My love and I were sitting in the shade by our cabin up at Strawberry Hot Springs, Colorado in August 2010. We had just gotten the news that her cancer had returned and that when we returned from this brief respite, this glance into beauty, she’d have to start a second round of chemo. The doctors assured us we could still stay up here for a week—it wouldn’t matter, they said, in the long run. And we needed our time together. To say what we needed to say.
I’d shared with my love my journal that I’d been keeping now for well over 30 years—since I’d started high school. The journal was in a code—at first it had been a very crude letter substitution, but then, over the years, it had become refined and redefined and now it functioned as a way to say things that could not be said any other way. I now called it the Rose Language, and I’d written out a short primer for my love on how it functioned.
Before I met my love, I had debated on whether or not to share this way of communicating with anyone. But, ways to express ideas can not remain in a single mind—they need to travel to other minds, to share their expressions. So, in the way that close couples have, I did share my Rose language with my love.

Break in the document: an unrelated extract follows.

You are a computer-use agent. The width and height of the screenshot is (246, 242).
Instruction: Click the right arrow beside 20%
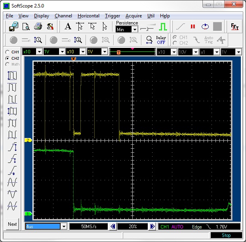coord(153,227)
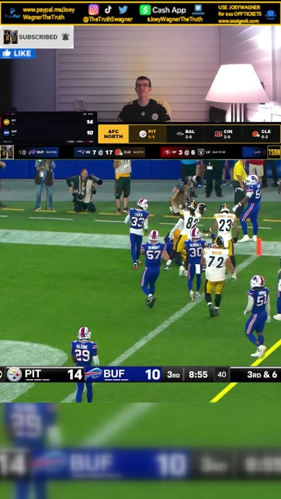
Task: Click the Instagram icon in top banner
Action: pos(94,10)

But then, we talked up there in the cabin, knowing this would be our last chance to talk to each other before the chemo fogged her brain again, before we faced up to the very good chance that the second chemo would be no more effective than the first, and that her body was too weak to withstand the onslaught. My love wanted me to share the Rose language with more than just her. With the world. “It’s important,” she told me. “Someone may well use this language to change their life.”